The Nealy children all graduated and many went on to earn college degrees.

Roger graduated from Booker T. Washington High School in 1954.

“I thought that I would go into business like my grandfather but it didn’t work out that way,” said Roger.

He did however, go into the food and beverage industry. “I always had the dream and ambition to be in business for myself. It was something that I instinctively knew and I was good at,” Roger said.

He moved to Fort Worth and worked at various restaurants and clubs. At that time, he was also in Real Estate with Russell Blair Custom Homes.

Roger Nealy was into so many businesses, some at the same time. While he was managing N ealy bars in Dallas, he also sold clothes.

At one time Nealy operated a club in Fort Worth, The Congo Lounge. In the late 1960’s, he was instrumental in integrating many of the places where he was managing.

During this time Roger was married and had two children: Roger Pierre Nealy, who was employed by Raytheon for 20 years and Fannie May Companies. He currently owns his own business.

Roger’s daughter, Rogena D., has an Associate degree in Criminology, a Bachelor degree from Lamar University and a Master’s degree from the University of Houston. She is currently employed by Harris Methodist Hospital System as a Case Manager.

Roger worked much of his life managing bars - but don’t call him a bartender.

“I’m a Mixologist,” he would say, with a smile.

A mixologist doesn’t just pour drinks into a glass, they know all about what liquids to mix, and why they don’t go with others; develop tastes with syrups and infusions that make drinks better and design drinks. They are the caretakers of the customers, making sure that they have a good time and a safe time.

Roger was always connected with people who could help him and his business. At one time on his journey when he was doing catering, he would set up the box at Dallas Cowboys games for Trammel Crow and many times he was invited to join them for the football game.

He was a very dabber dresser and even molded clothes for businesses.

When he was single once again, Roger met up with Doris Foreman Price who lived in Beaumont and the mother of three daughters, Ricarda, Lydia and DeLisa. They began seeing each other and eventually married.

That is when Roger’s last dream was fulfilled. He relocated to Beaumont and opened D & R Days End Lounge in Beaumont.

The customers who frequently came to the club were owners of businesses, industry and various other professions in the city.
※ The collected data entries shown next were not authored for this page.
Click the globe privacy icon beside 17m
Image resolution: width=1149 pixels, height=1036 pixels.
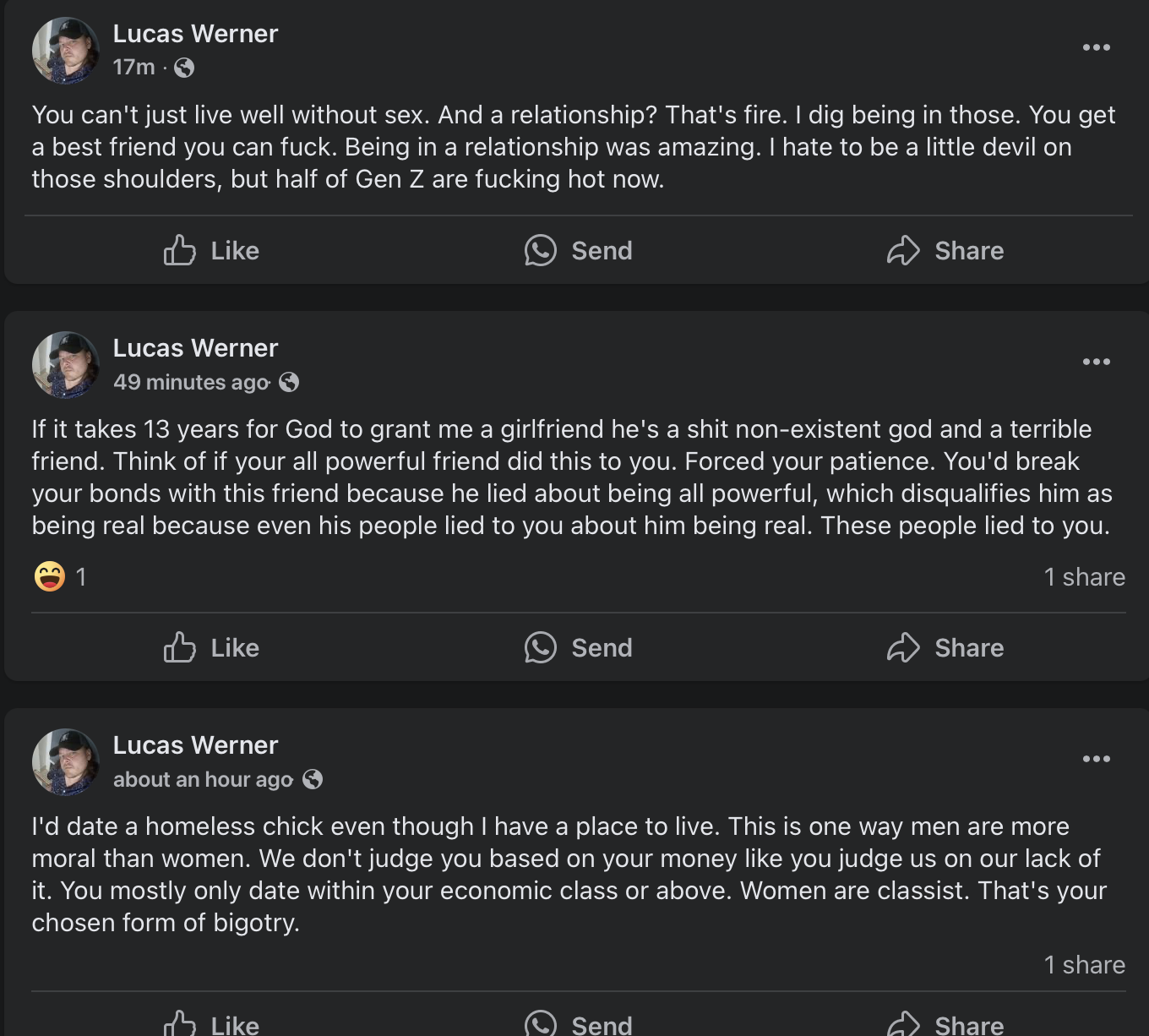pos(184,68)
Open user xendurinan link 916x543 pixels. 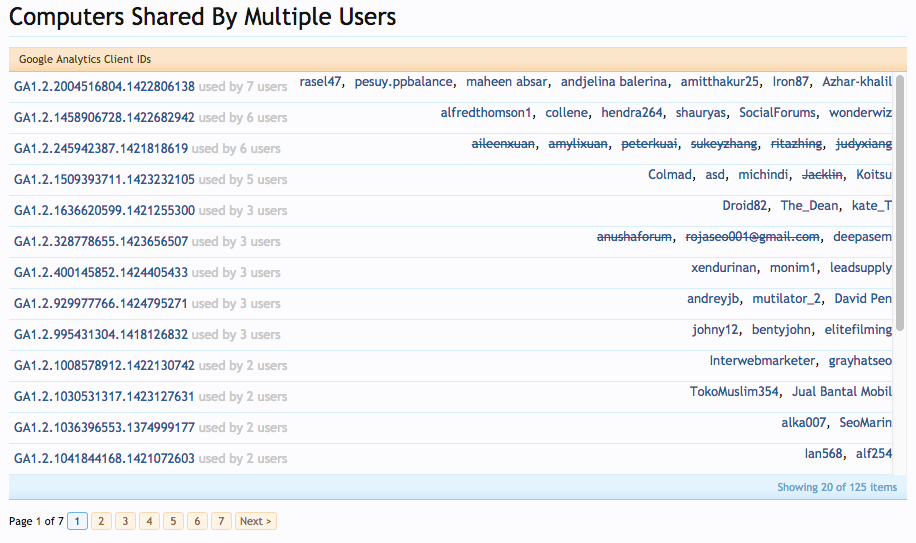click(724, 267)
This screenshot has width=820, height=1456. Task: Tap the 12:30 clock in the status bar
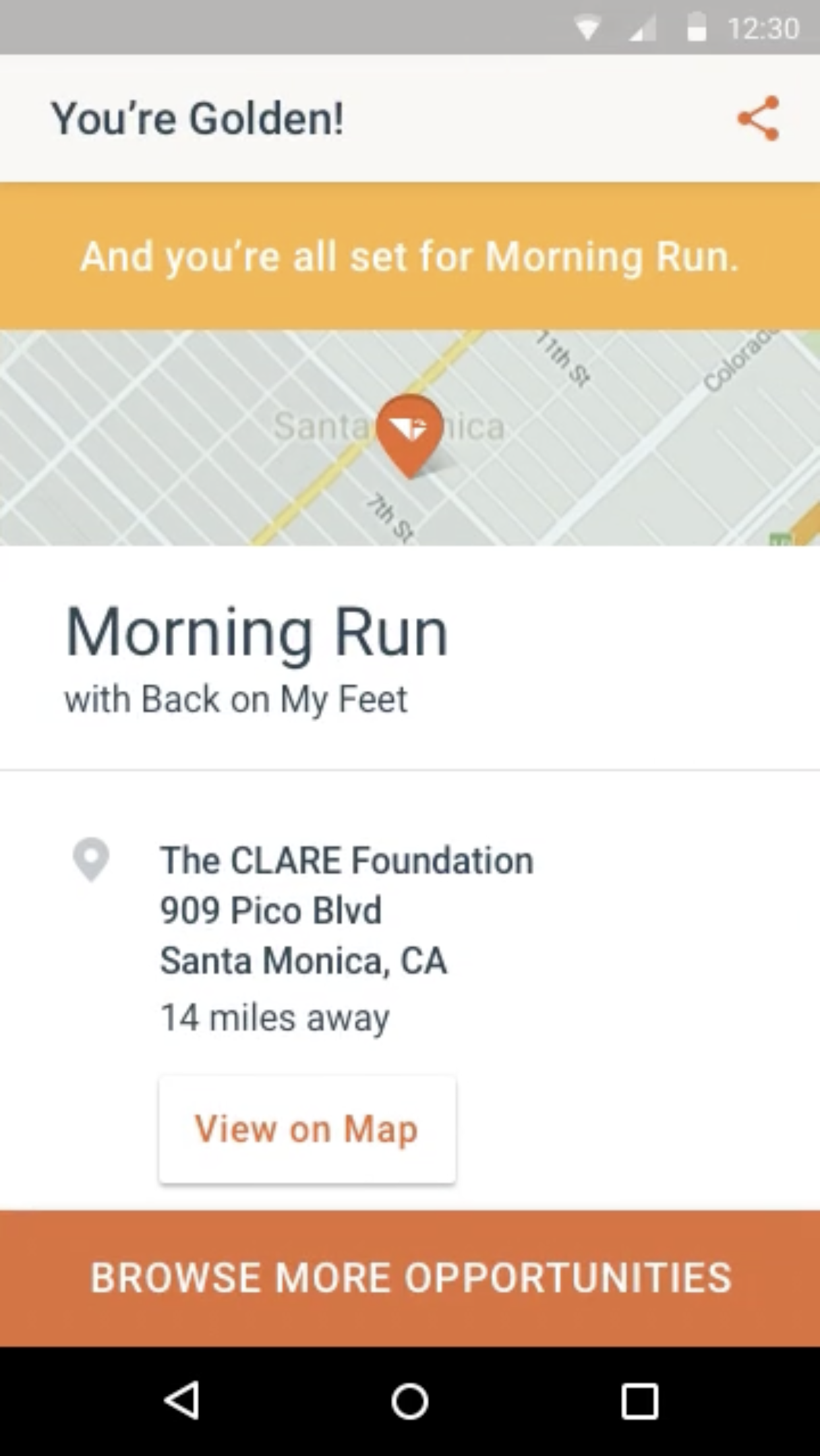coord(763,28)
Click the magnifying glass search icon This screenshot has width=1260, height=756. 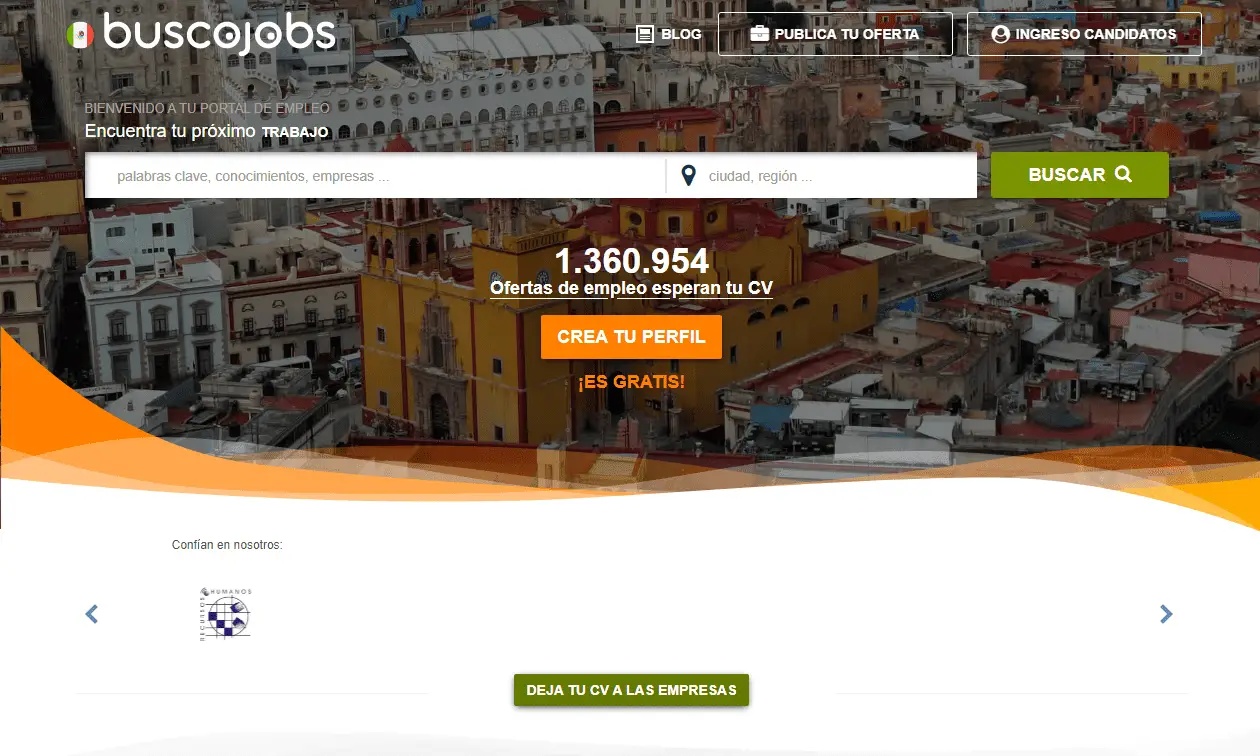tap(1123, 174)
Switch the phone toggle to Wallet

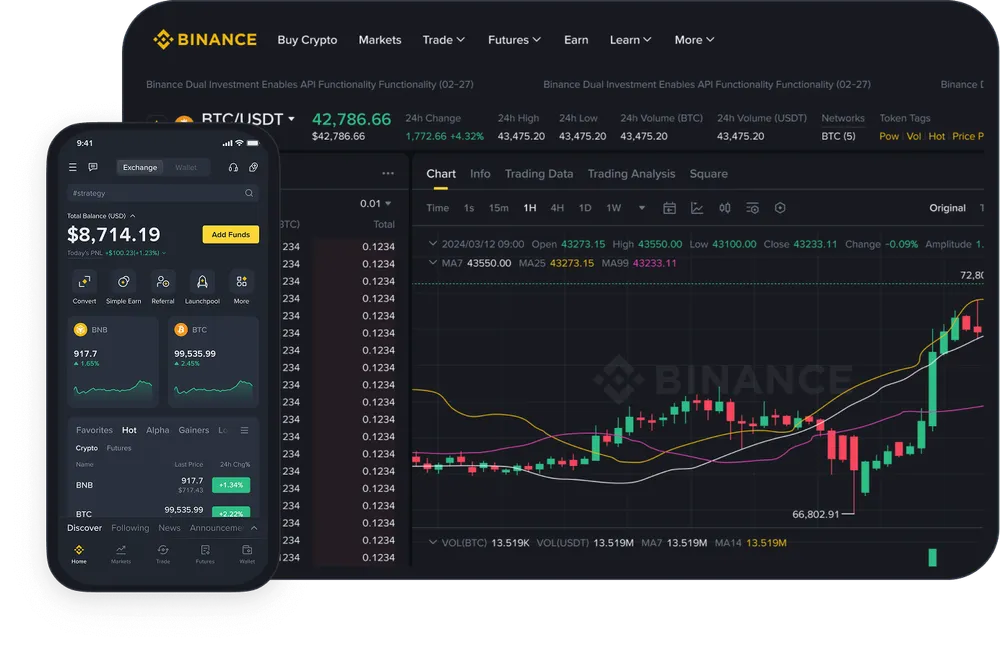tap(186, 168)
While in business in Beaumont he sponsored a baseball team and participated in the Annual “Toys for Tot’s” at Christmas.

He and Doris owned the building and property where they rented space to a beauty shop, barber shop and a bakery.

Roger retired in 1997 and took care of their real estate while Doris worked. She developed and oversaw an Associate degree program at Lamar University that ran for 40 years.

Doris retired in 1999 and they moved back to Teague. Roger was diagnosed with a chance of developing cancer in 2011 and doctors began watching him closely.

Shortly after 2015, cancer cells developed, and Roger began treatment.

He told all men, “Seek early intervention. I believe one can live a quality life, even with cancer.”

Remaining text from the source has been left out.